Dass es trotz mehrfacher Hilferufe aus Rom sehr lange gedauert hat, bis man sich in Brüssel auf ein Hilfspaket hat einigen können, sorgt jetzt für massive Unzufriedenheit bei den Italienern. Erst vor zwei Tagen einigten sich die EU-Finanzminister auf ein 500-Milliarden-Euro-Paket, das allerdings nicht die von Italien und Spanien gewünschten Coronabonds - also die gemeinschaftliche Schuldenaufnahme aller EU-Staaten - enthielt.
In zwei Umfragen wird nun deutlich, wie unzufrieden die Italiener mit der EU darum sind. 49 Prozent der Befragten sind laut dem Institut Tecne für einen Austritt aus der EU. 51 Prozent für den Verbleib. Das sind um 20 Prozent mehr "IItaliexit"-Befürworter, als vor eineinhalb Jahren, als dies zuletzt abgefragt wurde.
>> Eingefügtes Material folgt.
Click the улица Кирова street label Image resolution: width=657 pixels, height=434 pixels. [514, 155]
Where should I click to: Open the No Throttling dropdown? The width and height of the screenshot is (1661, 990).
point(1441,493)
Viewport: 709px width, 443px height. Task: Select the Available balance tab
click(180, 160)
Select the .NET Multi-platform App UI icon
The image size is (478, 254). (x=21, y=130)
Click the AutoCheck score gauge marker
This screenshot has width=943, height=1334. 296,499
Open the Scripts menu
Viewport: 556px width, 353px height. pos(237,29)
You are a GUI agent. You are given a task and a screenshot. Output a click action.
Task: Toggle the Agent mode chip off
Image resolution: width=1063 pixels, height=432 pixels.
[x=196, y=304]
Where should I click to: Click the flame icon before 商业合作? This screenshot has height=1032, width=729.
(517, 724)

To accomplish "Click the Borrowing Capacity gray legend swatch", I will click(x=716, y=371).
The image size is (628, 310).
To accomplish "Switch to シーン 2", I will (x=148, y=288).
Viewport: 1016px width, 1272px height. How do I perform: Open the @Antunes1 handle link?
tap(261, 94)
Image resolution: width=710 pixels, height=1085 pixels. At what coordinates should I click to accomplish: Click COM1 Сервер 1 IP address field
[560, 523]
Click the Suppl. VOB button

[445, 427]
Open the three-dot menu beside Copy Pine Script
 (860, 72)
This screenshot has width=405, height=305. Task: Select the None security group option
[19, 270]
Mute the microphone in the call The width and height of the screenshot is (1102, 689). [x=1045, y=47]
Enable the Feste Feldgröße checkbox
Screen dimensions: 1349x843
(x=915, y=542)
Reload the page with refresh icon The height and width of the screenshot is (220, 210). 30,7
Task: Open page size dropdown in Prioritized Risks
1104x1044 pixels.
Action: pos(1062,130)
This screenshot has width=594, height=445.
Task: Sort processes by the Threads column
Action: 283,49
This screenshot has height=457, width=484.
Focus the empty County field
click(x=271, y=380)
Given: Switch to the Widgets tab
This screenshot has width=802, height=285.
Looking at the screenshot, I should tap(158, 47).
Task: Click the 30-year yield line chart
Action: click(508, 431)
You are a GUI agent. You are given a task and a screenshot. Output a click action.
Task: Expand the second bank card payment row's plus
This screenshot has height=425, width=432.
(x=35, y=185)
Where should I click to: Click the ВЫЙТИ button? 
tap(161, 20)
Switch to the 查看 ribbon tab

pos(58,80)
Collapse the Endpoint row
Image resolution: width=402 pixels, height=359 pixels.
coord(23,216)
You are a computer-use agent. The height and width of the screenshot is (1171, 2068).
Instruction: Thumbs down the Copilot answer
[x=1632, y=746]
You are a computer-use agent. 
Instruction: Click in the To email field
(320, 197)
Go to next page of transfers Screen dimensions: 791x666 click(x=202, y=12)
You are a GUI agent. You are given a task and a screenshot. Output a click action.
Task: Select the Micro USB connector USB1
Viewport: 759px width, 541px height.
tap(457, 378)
Durchgeführt wurde die Umfrage unter 1000 Personen am 9. und 10. April, also kurz vor der Einigung auf Hilfszahlungen; die "Weiß nicht"-Stimmen wurden herausgerechnet.
Auch in einer anderen Umfrage fällt das Ergebnis ähnlich aus. Laut Termometro sind 39,9 Prozent für das Verlassen der EU, 40,9 Prozent sind für den Verbleib. Der Rest verteilt sich auf den Wunsch, nur aus der Eurozone auszutreten bzw. nur dort zu verbleiben, auch ohne EU-Mitgliedschaft.
"Misstrauisch gegenüber Europa"
"Die Italiener sind bereits sehr misstrauisch gegenüber Europa geworden. Es gibt das Risiko, dass ein 'Italexit' ausgelöst werden könnte“, sagte der der Direktor des Jacques Delors Instituts, Sébastien Maillard, zu den Folgen der Coronakrise. Die momentane Lage habe das Zeug, das Gefüge der EU erschüttern, so der Pariser Experte zur dpa: Gerade im besonders betroffenen Italien hätten Menschen das Gefühl, sich nicht mehr auf die Solidarität der traditionellen Partner verlassen zu können.
„Ein Europa ohne Italien ist eine tödliche Gefahr“, sagte Maillard. „Nach dem Brexit (dem britischen EU-Austritt) kann man sich nicht vorstellen, dass ein anderes Land die EU verlässt, vor allem ein Gründerstaat.“ Über den Fall Italien hinaus drohe der Union mit 27 Staaten ein Stillstand. Denn die zu erwartende Rezession in vielen Ländern könnte eine soziale Krise auslösen und letztlich auch nationalistische Kräfte stärken.
Der frühere EU-Kommissionspräsident Jacques Delors hatte das nach ihm benannte Institut für europäische Fragen 1996 gegründet. Der 94 Jahre alte Franzose, der die Brüsseler Behörde von 1985 bis 1995 führte, hatte bereits Ende vergangenen Monats vor mangelnder europäischer Solidarität in der Corona-Krise gewarnt.